In particular, macros will surprise you when they contain negative numbers.
. local a = -2 . display `a'^2 −4
To understand why this occurred, remember that macros substitute and think about what the line looked like after substitution.
What do you think −2^{2} should equal, 4 or −4? That depends on whether you take −2^{2} to mean (−2)^{2} or −(2^{2}). Most people agree that −2^{2} means −(2^{2}) and that the "right" answer is −4. Stata agrees with that:
. display -2^2 −4
You may agree that −2^{2} = −4, but if a = −2, it is obvious that a^{2} should be 4 and that a^{2} should be 4 regardless of the sign of a. Stata agrees:
. input a a 1. -2 2. 2 3. end . generate b = a^2 . list +--------+ | a b | |--------| 1. | -2 4 | 2. | 2 4 | +--------+
The problem is that macros such as `a' are not variables; they are substitutes. When you type "...`a'...", the contents of `a' are picked up and dropped right in its place in what you typed.
If you type `a'^{2} and `a' contains −2, then the result is −2^{2}, which, as we previously agreed, is −4.
The programming rule I use is always to bind `a' in parentheses — (`a') — when taking powers, and I do that whether `a' is a macro or a scalar.

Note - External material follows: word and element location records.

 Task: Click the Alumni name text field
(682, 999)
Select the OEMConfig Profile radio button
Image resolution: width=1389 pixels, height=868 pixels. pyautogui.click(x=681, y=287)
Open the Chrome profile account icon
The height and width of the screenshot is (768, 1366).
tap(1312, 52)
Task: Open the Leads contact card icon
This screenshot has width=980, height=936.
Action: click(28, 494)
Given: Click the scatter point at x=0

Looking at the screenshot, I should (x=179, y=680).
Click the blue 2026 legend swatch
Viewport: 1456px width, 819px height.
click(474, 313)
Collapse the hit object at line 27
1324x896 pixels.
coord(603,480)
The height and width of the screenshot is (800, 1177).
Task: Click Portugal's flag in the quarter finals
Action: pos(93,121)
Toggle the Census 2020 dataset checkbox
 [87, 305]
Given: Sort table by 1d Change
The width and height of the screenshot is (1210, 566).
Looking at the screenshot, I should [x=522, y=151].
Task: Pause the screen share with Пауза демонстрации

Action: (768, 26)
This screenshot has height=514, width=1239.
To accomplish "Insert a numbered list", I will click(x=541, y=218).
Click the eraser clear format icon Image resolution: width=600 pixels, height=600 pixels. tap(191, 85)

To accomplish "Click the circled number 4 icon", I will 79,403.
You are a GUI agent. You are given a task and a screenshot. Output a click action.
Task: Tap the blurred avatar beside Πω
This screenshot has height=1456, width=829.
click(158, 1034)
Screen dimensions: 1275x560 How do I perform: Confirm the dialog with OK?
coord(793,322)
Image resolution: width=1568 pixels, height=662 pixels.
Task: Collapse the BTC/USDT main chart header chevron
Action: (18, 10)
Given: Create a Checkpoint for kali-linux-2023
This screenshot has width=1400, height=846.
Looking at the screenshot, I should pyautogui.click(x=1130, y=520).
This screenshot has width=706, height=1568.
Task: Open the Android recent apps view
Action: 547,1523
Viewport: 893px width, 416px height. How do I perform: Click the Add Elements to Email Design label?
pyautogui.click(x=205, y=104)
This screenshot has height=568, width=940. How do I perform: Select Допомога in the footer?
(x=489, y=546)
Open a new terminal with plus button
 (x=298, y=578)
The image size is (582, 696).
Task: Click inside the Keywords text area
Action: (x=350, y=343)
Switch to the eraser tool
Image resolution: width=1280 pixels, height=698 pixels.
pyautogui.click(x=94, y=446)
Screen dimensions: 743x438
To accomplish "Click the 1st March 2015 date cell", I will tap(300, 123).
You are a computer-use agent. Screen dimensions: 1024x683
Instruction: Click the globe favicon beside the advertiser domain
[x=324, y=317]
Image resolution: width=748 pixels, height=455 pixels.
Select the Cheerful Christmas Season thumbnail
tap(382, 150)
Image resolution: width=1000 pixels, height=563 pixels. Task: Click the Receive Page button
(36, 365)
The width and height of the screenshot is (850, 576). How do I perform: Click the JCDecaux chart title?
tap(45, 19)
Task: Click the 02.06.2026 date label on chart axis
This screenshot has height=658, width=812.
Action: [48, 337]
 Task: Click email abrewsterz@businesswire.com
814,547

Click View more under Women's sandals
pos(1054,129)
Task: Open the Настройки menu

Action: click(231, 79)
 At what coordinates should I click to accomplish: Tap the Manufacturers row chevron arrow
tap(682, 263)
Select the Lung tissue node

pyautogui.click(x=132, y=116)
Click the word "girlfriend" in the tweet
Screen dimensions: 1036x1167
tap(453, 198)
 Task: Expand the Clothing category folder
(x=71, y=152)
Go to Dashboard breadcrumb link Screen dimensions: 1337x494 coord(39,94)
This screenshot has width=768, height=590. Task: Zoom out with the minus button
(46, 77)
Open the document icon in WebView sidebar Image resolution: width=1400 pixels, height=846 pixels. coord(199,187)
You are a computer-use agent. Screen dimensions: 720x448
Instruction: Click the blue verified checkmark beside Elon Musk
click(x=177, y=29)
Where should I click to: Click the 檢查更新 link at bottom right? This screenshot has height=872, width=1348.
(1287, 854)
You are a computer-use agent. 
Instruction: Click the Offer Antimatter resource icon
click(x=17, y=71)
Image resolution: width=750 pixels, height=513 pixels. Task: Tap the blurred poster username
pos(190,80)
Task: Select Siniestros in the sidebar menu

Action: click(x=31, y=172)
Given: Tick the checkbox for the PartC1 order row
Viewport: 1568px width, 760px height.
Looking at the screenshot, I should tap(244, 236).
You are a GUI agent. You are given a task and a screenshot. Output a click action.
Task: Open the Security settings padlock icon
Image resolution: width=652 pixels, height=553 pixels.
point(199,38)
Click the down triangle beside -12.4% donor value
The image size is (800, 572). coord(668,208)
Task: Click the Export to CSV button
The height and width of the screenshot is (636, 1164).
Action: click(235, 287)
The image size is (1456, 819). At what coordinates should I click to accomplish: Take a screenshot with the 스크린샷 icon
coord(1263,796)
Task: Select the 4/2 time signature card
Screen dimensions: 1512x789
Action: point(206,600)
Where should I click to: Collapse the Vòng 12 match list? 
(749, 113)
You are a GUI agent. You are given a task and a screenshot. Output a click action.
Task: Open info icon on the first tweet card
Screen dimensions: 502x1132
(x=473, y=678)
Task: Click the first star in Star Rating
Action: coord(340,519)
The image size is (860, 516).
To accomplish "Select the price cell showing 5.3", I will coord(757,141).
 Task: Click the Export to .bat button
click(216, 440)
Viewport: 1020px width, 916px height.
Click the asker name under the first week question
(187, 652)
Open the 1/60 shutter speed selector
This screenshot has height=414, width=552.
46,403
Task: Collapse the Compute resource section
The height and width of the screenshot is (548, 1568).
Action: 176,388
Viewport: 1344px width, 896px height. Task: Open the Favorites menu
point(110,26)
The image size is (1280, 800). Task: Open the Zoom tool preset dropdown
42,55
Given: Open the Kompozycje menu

With scalars it is unnecessary; scalars are variables and negative two is stored whole in it:
. scalar c = -2 . display c^2 4
but I bind my scalars in parentheses anyway because I sometimes forget whether `a' is a macro or a scalar.
The danger of using `a'^{2} rather than (`a')^{2} did not exist in Stata 4 and earlier; it does exist in all modern Statas.
Older Statas took −2^{2} to be (−2)^{2} or 4, and so coding `a'^{2} was perfectly safe. Interactive users, however, were shocked by this behavior, so we changed the way Stata works, and we made the change under version control so that old programs and ado-files continue to work:
. display -2^2 −4 . version 4.0 . display -2^2 4
As a programmer, I preferred Stata’s old way of working. That was, however, insufficient reason, because the old way made −2^{2} produce 4, and that surprised interactive, nonprogramming users. The new way puts the confusing part back where it belongs, on programmers.